Dalam pada itu anak muda yang bersenjatakan sepasang trisula
itu ternyata berjiwa kerdil. Betapapun tinggi ilmunya, namun kekerdilan
jiwanya yang percaya terhadap segala macam hantu, siluman, gendruwo, tetekan
dan segala sesuatu yang bisa mendatangkan kekuatan ghoib, telah memburamkan
penalarannya. Dalam pandangannya, Anjani tak ubahnya seorang peri jelmaan
siluman macan putih yang datang untuk menghukumnya.
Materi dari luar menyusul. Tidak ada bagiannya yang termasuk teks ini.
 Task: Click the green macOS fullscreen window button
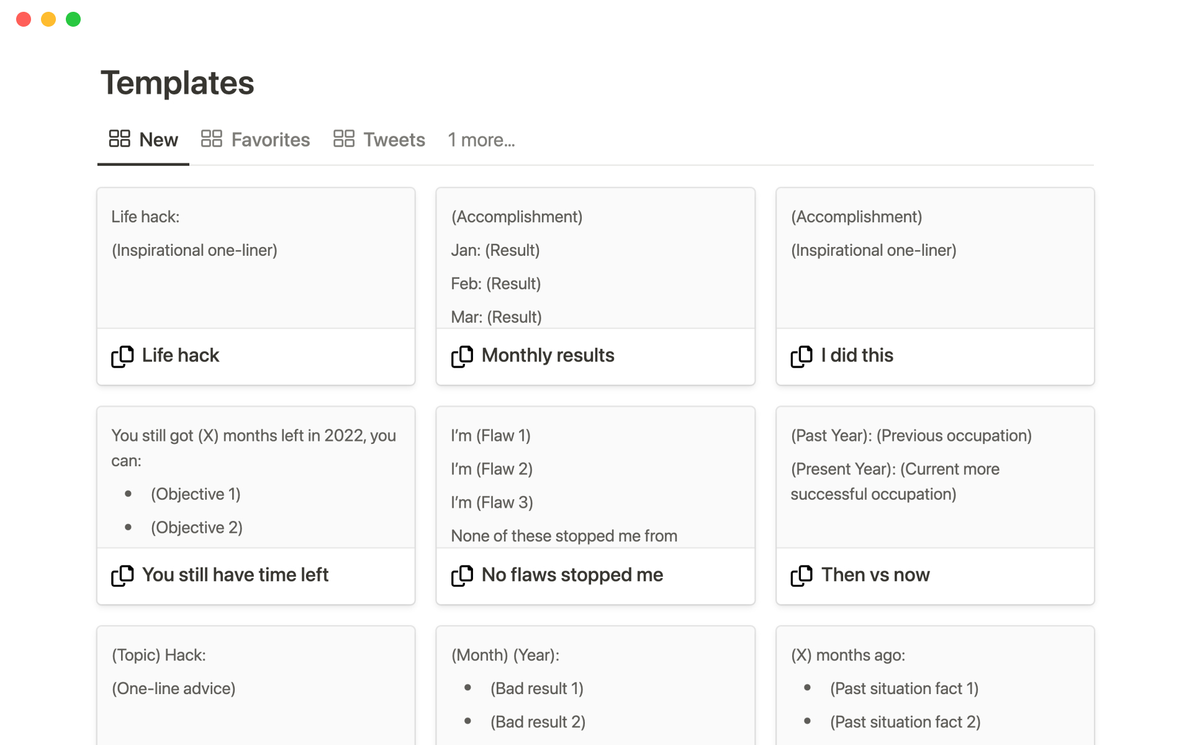[x=73, y=19]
Ketika dengan langkah gemulai Anjani kemudian berjalan mendekat,
tercium bau harum semerbak mewangi. Bau wangi itu rasa-rasanya diluar batas
kewajaran, sehingga membuat anak muda itu pun menjadi semakin ketakutan.
Ketika rasa takut itu sudah tak tertahankan lagi, tiba-tiba saja
anak muda itu telah membalikkan tubuhnya dan kemudian berlari
sekencang-kencangnya meninggalkan medan pertempuran Lemah Cengkar.
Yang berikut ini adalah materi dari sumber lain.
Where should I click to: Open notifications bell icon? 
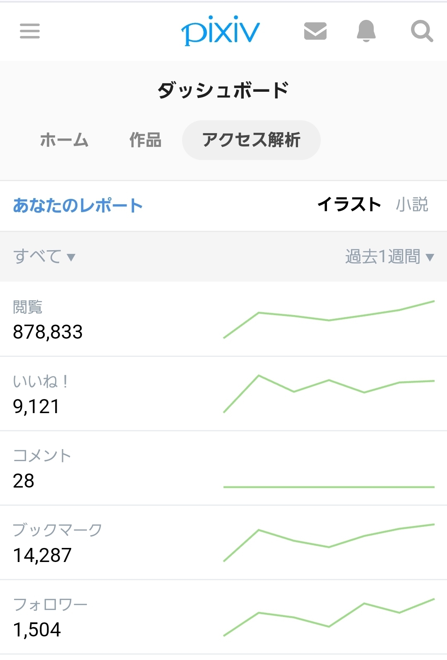(x=366, y=31)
Sedangkan Anjani yang telah ditinggalkan oleh lawannya begitu saja
menjadi geli sendiri. Sejenak dia masih berdiri mematung sambil mengawasi medan
pertempuran di sekelilingnya. Ketika pandangan matanya sekilas melihat
pertempuran antara Ki Lurah Adiwaswa melawan Kyai Dadap Ireng, tanpa sadar
kakinya pun segera terayun untuk melangkah mendekat.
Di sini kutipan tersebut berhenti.